Требовательный голос Анри Толена возвращает Эжена к действительности:
— Однако, граждане, теперь, когда отъездные хлопоты позади, не пора ли подумать о делах? Полагаю, что в Лондоне самая главная наша задача — проповедь трудов покойного учителя. Как вы понимаете, я говорю о Пьере-Жозефе Прудоие. У германской нации есть Фердинанд Лассаль, у англичан был Адам Смит, но мне представляется, что как философы и вожди они куда мельче, незначительнее нашего дорогого покойного учителя. Догадались ли вы, достопочтенные господа, захватить с собой наше новое евангелие? Я имею в виду „Философию нищеты“?
— Ну как же, Анри!
Толен с удовлетворением поглаживает свою окладистую бороду.
— Значит, все в порядке! Я хотел удостовериться, что мы не зря уполномочены рабочим Парижем!
Никто не возражает Толену, и он, солидно помолчав, продолжает тем же отеческим, наставительным тоном:
— Несмотря на краткость повестки предстоящей конференции, мы и при частных встречах должны использовать все возможности для пропаганды наших идей. Опыт французских революций, начиная с Великой, через тридцатый, сорок восьмой и пятидесятые годы показал, что стремление захватить власть силой оружия приводит лишь к неисчислимым потерям! Необходимо, друзья, вспомнить еще вот о чем! Вы все знаете, что доктор философии Карл Маркс в книжке „Нищета философии“ выступил с резкой критикой нашего незабвенного учителя! Мы не должны попасться на удочку Маркса! Нам предстоит заявить со всей решительностью о верности идеям Прудона! — Анри, оглядывая всех, улыбается с тонкой проницательностью. — Мне представляется, что доктор Маркс не испытал того, что испытали французы, на собственной шкуре, он не внает ужасов Кайенны и Ламбесы, каменных застенков Мазаса и Сент-Пелажи…

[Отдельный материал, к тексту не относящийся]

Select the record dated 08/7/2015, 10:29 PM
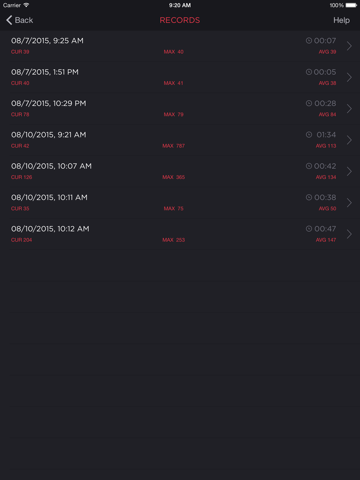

Но Эжен не может не возразить Толену:
— Э, нет, Анри, сейчас вы не совсем правы. Маркс такой же изгнанник родины, как наш великий Виктор. Уже полтора десятилетия Гюго вынужден жить в изгнании. И доктор Маркс более двадцати лет назад изгнан из родной ему Пруссии, и при попытке вернуться его ждут в лучшем случае кандалы, а в худшем — так называемая „шальная“ пуля, которыми нередко приканчивают неугодных режиму. И еще напомню, что и из Парижа Маркс высылался по требованию прусского правительства. Так что…
— Все это мне известно, любезный Эжен! — перебивает Толен с оттенком нетерпения. — Просто я хотел подтвердить общность нашей программы и позиции на конференции.
И, желая прекратить разговор, Толен, привстав, достает с багажной полки объемистый саквояж.
— А теперь, друзья-приятели, не пора ли заглянуть в продуктовые кладовые, снаряженные нам в путь родными руками?
— Дельно! Давно пора! — подхватывает Потье и бережно прячет в боковой карман сюртука потрепанную записную книжку. — И, кстати, хороший обед не помешает деловому разговору, не так ли?
Через минуту на столике становится тесно от пакетиков с едой, бутылок с вином и походных, так называемых охотничьих стаканчиков. И за разговорами и шутками незаметно летит время.